Burger.
I've been CENSORED !!
Released February 11, 2026
An old video of mine was removed by YouTube and thought it was funny, so I made a video about it.
I then got an actual community strike, so that's why I host videos here now!
Transcript
I've been censored! How could YouTube look at my video where I hold up a book titled “Taliban” and call it the book that quote “made me the man I am today”, and claim it's “endorsing terrorist or criminal organizations?”
Clearly I meant “Taliban” by Ahmed Rashid gave me a deeper understanding of the political climate in Afghanistan from its informed documentation of the Taliban's rise to power.
I don't even endorse the Taliban mostly! In fact, many of their policies, uh, I don't agree with. For example, I think women SHOULD be allowed to get a sixth grade education. An eight grade education, even.
Wait, hang on. It's been a while since I saw the video. Uh, approximately one second later, I hold up “Technological Slavery” by Theodore Kaczynski a.k.a. The Unabomber, and call it “the book that REALLY made me the man I am today.” And I think that might have been what did it actually, I think that might have been the bigger issue. I didn't even mention that in my appeal.
However, if you analyze the video, you'll see that I briefly pan to a collection of plush toys, including one of beloved character Pomni from The Amazing Digital Circus, thus proving my statement was ironic. If we eliminate technological society, as Ted says on the back of the book which is all I've read so far, then there's no Pomni. If there's no Pomni, then whose feet am I masturbating to? Check and mate, YouTube. In Ted Kaczynski's world, a goon cave would be an actual cave, filled with hand-carved wooden sculptures of Ragatha from The Amazing Circus.
[uproarious applause] Thank you, thank you.

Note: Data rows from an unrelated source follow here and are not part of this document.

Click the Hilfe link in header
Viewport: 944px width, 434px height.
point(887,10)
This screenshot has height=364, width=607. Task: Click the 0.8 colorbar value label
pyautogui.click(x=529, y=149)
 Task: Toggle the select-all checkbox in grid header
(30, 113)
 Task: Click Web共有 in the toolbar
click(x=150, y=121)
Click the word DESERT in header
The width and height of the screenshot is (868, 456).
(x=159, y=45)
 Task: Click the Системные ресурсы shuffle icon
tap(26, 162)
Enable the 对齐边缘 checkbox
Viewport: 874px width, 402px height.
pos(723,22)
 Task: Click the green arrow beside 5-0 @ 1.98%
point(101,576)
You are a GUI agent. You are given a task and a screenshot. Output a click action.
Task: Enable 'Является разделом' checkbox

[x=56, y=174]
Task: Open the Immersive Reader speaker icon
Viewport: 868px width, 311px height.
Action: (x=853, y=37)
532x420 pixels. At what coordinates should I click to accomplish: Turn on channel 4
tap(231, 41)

Welcome to The Amazing Needleful Weekly. Now it's time for the video game news. Remember last week when I said I had to make art for seventeen more places in Kitty Found a Camera? It was more like twenty-five, so I've decided to make a proper schedule for the work. I decided how much time I wanted to spend on each place, either one day, or one, two, three, or four weeks. Even dividing them up like that, it was still twenty-three weeks of work, so I'm hoping to work faster than scheduled for once and get the game released before 2027. In three days, I got five of my one-day locations complete: the cave, the playhouse, the treehouse, the altar, and this dock, complete with fishing. Unfortunately, I forgot to put two of those on the schedule, so I'm not even ahead yet. I think I can beat the schedule, though. My secret doing a worse job.

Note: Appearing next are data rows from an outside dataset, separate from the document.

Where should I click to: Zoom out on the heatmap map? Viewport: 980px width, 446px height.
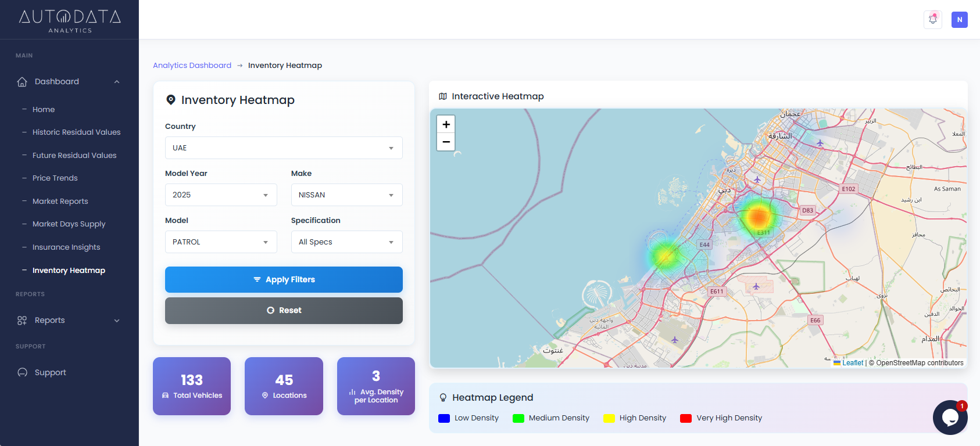[x=446, y=142]
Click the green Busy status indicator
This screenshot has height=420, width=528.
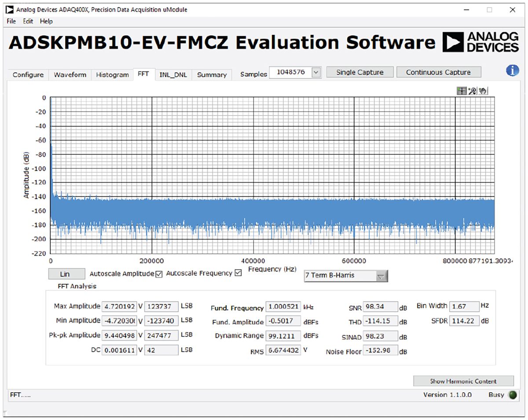click(513, 395)
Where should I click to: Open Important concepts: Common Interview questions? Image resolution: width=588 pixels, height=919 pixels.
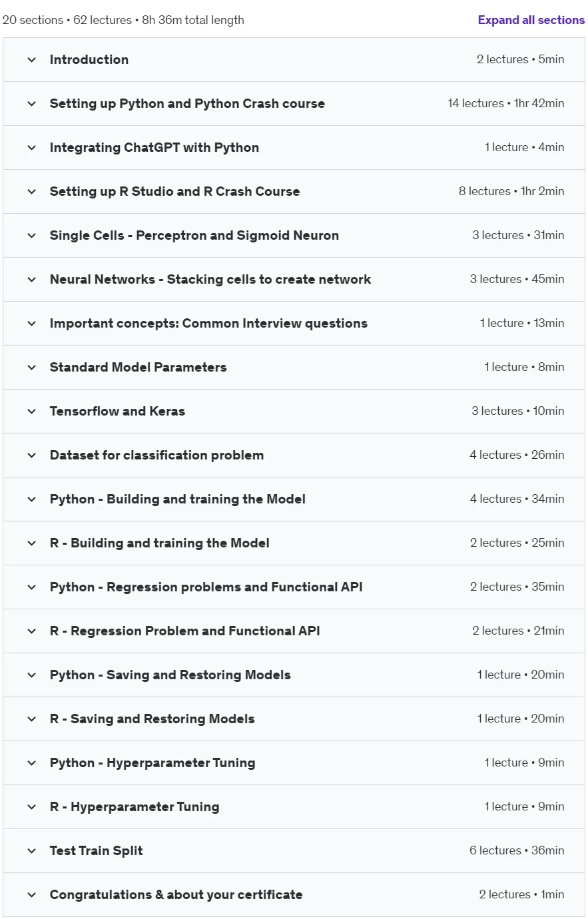294,324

But as Kitty Found a Camera speeds up, At the Ends of Eras slows down. I made the titular Opulent Medium on Monday. Well, the layout for it. The machine will be cooler in the end, but this is the general idea. These panels come out of the wall to make a face or something, and then the player platforms on the panels to get behind the machine. This simplified version is mostly to check that it works, and it doesn't, really.
I want it to do a few things
- It should feel like you're breaking the game. I want it to look like it wasn't intended for the player to get behind here. With this design, the panels have to reach out of the wall and come so close to you that it's obvious you can jump on them. Maybe the answer is a more elaborate route up to the panels, probably hitching a ride on something that moves past the player.
- Also, it should be infeasible to get here without the time gun, so players don't accidentally sequence break and skip the gun they were supposed to get from this area. Right now, you just jump on the panels and ride them out. There's no challenge at all.
- It also needs to be easier for me to position the panels. This version has just 144, and it's already a pain to edit them. The final version will have three or four times as many tiles in this sort of cool pattern, and I don't want them linearly sliding into position. I'd like some procedural effects, like waves, a bit of simulated inertia, and probably something comparable to Blender's proportional editing. Maybe even a rig system to make the face do things without spending a billion years on it. I think doing all of that in Blender and rendering it as a series of animations would be the best bet, but I'd have to make some sophisticated Blender scripts, which is a horrific prospect.
But I'm gonna make the rest of the level before revisiting this mechanism. At a certain point, I have to just make the video game. And I guess that's it for this week. You know what I'll be doing for the rest of the day so don't imagine it in too much detail, okay?